Autismo está ligado a altos níveis de estrogênio no útero

Níveis elevados de estrogênio estão relacionados à manifestação de autismo

Descoberta é um passo importante para se compreender mais sobre a ocorrência do autismo

 

Cientistas britânicos e dinamarqueses identificaram uma ligação entre a exposição a altos níveis de estrogênio no útero e a probabilidade de desenvolver autismo. Os resultados, apresentados em 29 de julho na revista “Molecular Psychiatry”e no site da Universidade de Cambridge (Reino Unido), reforçam a ideia de que o aumento dos hormônios esteroides sexuais pré-natais é uma das causas potenciais para o problema.

A descoberta acrescenta mais evidências para apoiar a teoria de esteroides sexuais pré-natais do autismo, proposta pela primeira vez há 20 anos.

Em 2015, cientistas de Cambridge e do State Serum Institute (Dinamarca) mediram os níveis de quatro hormônios esteroides pré-natais, incluindo dois conhecidos como andrógenos, no líquido amniótico no útero e descobriram que eram mais altos em fetos do sexo masculino que mais tarde desenvolveram autismo. Em média, esses andrógenos são produzidos em maior quantidade em fetos masculinos do que femininos, o que pode explicar por que o autismo ocorre mais frequentemente em meninos. Eles também são conhecidos por masculinizar partes do cérebro e por afetar o número de conexões entre as células cerebrais.
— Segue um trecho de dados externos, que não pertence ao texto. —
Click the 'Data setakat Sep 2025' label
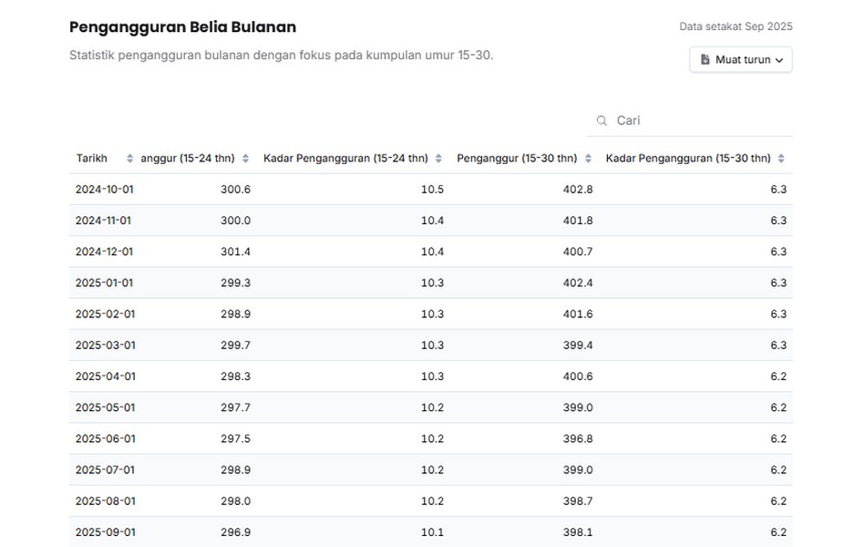The image size is (844, 547). pos(736,26)
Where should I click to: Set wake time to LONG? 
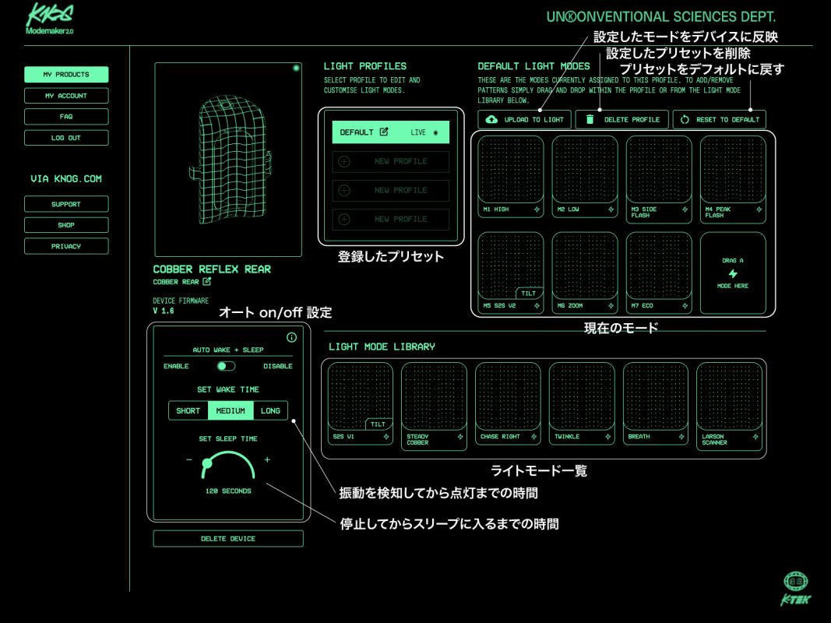pos(270,410)
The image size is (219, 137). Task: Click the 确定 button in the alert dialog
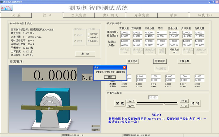pos(110,77)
Baseando-se em suas descobertas anteriores, os mesmos cientistas testaram agora amostras de líquido amniótico dos mesmos 98 indivíduos armazenadas no banco genético dinamarquês Biobank para analisar outro conjunto de hormônios esteroides sexuais pré-natais, o estrogênio. Esse é um passo seguinte importante porque alguns dos hormônios previamente estudados são diretamente convertidos em estrogênio.
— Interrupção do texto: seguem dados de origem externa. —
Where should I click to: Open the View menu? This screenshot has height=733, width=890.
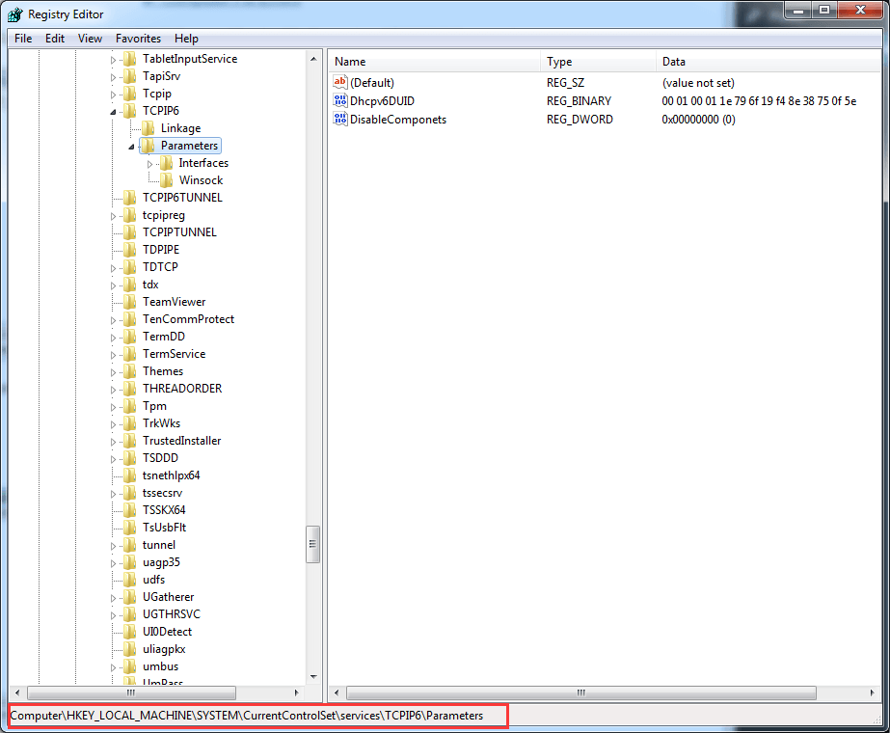click(90, 39)
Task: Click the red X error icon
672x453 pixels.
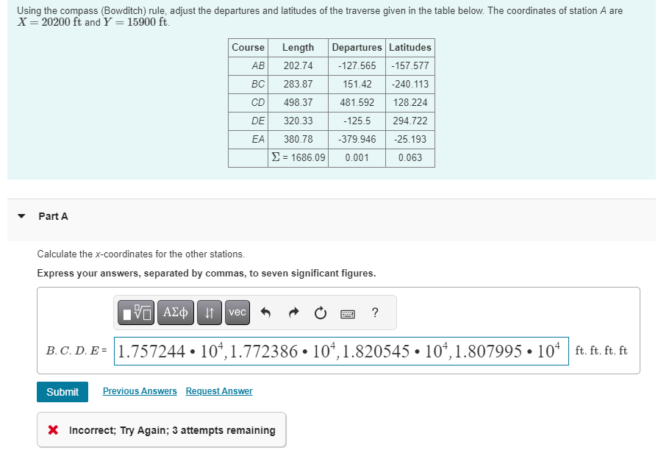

Todos os quatro estrogênios foram significativamente elevados, em média, nos 98 fetos que mais tarde desenvolveram autismo, em comparação com os 177 fetos que não desenvolveram o problema. Altos níveis de estrogênio pré-natal foram ainda mais preditivos de probabilidade de autismo do que altos níveis de andrógenos pré-natais (como a testosterona). Ao contrário da crença popular que associa estrogênios à feminização, os estrogênios pré-natais afetam o crescimento do cérebro e também masculinizam o cérebro em muitos mamíferos.

 

Interação

O professor Simon Baron-Cohen, diretor do Centro de Pesquisa do Autismo da Universidade de Cambridge, que liderou esse estudo e que primeiro propôs a teoria pré-natal de esteroides sexuais do autismo, declarou: “Esta descoberta apoia a ideia de que o aumento dos hormônios esteroides sexuais pré-natais é uma das causas potenciais para a condição. (…) esses hormônios provavelmente interagem com fatores genéticos para afetar o desenvolvimento do cérebro fetal.”
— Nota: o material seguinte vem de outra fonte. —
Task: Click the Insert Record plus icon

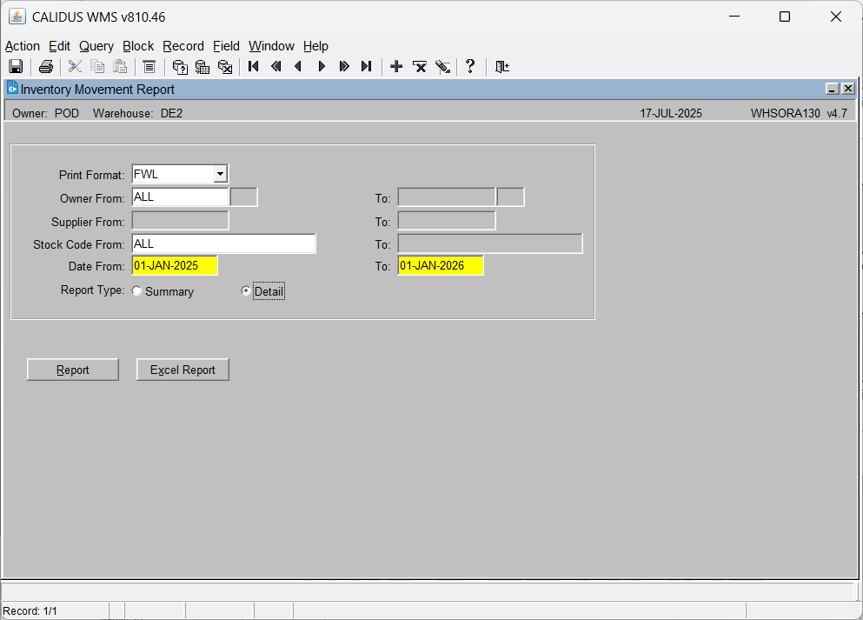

Alex Tsompanidis, aluno de doutorado em Cambridge que trabalhou no estudo, afirmou: “Esses hormônios elevados podem estar vindo da mãe, do bebê ou da placenta. Nosso próximo passo deve ser estudar todas essas possíveis fontes e como elas interagem durante a gravidez”.

A drª Alexa Pohl, da equipe de Cambridge, declarou: “Essa descoberta é empolgante porque o papel dos estrogênios no autismo foi pouco estudado, e esperamos poder aprender mais sobre como eles contribuem para o desenvolvimento do cérebro fetal em outras experiências. Ainda precisamos ver se o mesmo resultado vale para as mulheres autistas”.

No entanto, a equipe alertou que essas descobertas não podem e não devem ser usadas para rastrear o autismo. “Estamos interessados ​​em entender o autismo, não impedi-lo”, acrescentou Baron-Cohen.